Interpretation of Data in a WAV FileNUMBER OF BYTESFILE DATA (IN HEX)INTERPRETATIONVALUE
Illustration: Tami Needham
Everyone who works with digital audio soon encounters a wide variety of sound-file formats: WAV, AIFF, SND, Sound Designer I and II, and MP3, to name just a few. In most cases, the different formats present few problems. Software simply opens, plays, edits, and saves the audio files, sparing you from knowing the details of exactly how each format is constructed. But how does a program know what type of data the file contains? And what exactly is in an audio file?
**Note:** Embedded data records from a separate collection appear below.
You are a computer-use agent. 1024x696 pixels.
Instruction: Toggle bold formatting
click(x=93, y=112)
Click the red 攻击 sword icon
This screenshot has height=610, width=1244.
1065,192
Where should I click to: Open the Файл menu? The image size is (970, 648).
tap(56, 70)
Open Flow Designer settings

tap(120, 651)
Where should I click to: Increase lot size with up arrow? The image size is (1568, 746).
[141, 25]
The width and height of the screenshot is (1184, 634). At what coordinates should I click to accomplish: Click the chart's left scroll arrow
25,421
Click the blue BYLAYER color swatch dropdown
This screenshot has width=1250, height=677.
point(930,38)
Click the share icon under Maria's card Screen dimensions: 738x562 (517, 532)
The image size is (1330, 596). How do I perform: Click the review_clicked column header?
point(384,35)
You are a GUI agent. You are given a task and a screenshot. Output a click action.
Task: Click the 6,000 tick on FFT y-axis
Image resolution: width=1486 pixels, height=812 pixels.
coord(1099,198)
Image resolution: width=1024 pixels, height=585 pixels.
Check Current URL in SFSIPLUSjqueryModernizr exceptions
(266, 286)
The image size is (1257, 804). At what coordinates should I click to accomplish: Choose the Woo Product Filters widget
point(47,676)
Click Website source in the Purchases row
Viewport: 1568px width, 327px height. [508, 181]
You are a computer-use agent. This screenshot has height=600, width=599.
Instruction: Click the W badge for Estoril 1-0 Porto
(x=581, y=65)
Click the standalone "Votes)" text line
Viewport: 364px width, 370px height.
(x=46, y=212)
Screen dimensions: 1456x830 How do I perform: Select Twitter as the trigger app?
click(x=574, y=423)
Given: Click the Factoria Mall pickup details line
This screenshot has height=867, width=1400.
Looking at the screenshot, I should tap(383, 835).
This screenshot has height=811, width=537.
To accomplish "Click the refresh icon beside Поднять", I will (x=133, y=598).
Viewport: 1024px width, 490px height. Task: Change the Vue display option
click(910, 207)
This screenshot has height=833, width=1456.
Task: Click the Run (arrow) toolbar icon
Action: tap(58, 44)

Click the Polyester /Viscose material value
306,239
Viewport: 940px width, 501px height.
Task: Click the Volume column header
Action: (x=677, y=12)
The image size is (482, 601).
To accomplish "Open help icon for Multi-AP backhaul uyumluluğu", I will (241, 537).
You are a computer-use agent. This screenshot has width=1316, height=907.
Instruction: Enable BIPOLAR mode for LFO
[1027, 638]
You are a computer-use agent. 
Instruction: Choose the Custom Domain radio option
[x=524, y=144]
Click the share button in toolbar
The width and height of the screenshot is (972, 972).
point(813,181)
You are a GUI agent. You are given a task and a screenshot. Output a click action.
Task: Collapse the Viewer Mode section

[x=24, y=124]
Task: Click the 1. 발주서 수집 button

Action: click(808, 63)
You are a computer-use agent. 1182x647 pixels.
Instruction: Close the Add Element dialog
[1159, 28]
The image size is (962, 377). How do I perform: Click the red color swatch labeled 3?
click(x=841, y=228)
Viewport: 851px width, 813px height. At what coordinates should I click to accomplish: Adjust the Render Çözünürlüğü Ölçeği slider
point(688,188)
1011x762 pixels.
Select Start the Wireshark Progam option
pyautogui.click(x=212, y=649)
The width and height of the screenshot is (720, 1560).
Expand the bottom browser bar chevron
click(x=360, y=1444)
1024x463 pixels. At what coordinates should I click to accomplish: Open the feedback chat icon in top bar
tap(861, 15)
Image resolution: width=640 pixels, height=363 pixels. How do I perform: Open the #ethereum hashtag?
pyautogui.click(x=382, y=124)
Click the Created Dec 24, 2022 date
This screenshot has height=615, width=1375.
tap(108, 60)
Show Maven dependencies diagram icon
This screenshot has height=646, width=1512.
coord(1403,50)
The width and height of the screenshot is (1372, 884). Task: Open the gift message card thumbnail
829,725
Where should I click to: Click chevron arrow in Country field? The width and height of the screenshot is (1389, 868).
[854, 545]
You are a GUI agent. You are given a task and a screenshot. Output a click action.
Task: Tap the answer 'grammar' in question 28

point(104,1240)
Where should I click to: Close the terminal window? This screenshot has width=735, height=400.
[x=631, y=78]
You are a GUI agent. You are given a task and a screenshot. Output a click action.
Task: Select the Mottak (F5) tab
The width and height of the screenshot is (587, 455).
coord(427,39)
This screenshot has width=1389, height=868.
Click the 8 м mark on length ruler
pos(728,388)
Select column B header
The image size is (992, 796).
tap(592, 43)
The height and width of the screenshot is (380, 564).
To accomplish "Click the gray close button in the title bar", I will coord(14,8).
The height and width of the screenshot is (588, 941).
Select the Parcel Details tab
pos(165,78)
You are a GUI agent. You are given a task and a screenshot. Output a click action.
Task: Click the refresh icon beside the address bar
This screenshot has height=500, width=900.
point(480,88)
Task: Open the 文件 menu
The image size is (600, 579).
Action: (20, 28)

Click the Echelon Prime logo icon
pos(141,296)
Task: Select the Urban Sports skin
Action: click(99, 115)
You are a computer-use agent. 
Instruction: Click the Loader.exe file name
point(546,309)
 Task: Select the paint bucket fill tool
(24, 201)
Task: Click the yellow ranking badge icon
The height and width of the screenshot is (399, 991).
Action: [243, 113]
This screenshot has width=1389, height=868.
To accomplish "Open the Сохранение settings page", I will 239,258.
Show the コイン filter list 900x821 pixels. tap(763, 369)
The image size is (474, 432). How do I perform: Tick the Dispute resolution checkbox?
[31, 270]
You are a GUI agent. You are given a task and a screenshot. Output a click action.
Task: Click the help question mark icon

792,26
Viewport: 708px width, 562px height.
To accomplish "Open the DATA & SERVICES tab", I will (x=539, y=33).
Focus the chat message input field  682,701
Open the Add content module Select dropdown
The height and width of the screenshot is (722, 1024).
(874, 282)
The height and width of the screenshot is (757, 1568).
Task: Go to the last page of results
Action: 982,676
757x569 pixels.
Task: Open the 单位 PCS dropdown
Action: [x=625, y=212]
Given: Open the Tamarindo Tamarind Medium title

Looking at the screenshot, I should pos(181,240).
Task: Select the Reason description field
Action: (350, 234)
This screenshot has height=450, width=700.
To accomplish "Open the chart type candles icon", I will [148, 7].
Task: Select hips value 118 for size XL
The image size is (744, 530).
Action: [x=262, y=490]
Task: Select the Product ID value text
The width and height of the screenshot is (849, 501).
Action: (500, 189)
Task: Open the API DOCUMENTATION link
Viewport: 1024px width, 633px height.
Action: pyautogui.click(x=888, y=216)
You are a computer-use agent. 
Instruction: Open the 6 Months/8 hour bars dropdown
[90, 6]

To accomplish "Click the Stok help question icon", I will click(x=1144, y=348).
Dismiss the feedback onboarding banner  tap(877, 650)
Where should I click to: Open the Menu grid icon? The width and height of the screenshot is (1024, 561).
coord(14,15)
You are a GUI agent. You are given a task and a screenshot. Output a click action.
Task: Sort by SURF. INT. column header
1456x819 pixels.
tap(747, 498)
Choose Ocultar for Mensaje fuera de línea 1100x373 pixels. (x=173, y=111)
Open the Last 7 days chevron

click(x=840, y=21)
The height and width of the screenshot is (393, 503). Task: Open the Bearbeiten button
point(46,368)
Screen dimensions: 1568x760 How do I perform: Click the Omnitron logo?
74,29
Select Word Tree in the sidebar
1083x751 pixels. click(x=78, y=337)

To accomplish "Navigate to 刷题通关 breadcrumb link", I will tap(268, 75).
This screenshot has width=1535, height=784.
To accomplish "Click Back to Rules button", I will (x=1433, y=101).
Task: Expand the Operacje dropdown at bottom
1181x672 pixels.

A digital sound file is basically a long list of numbers representing the momentary values of an analog waveform measured (sampled) at a periodic rate. A file containing just those numbers is called a raw-data sound file. Usually, a lot more information must be embedded in a file for it to be read and played back properly. Aside from the sampling rate, the necessary information includes the resolution (which is the number of binary digits, or bits, that represent each sample). Other information indicates whether the file is monaural or stereo and whether the file creator has included looping information and cue points, a title, the name of the engineer or composer, a copyright notice, or other similar text.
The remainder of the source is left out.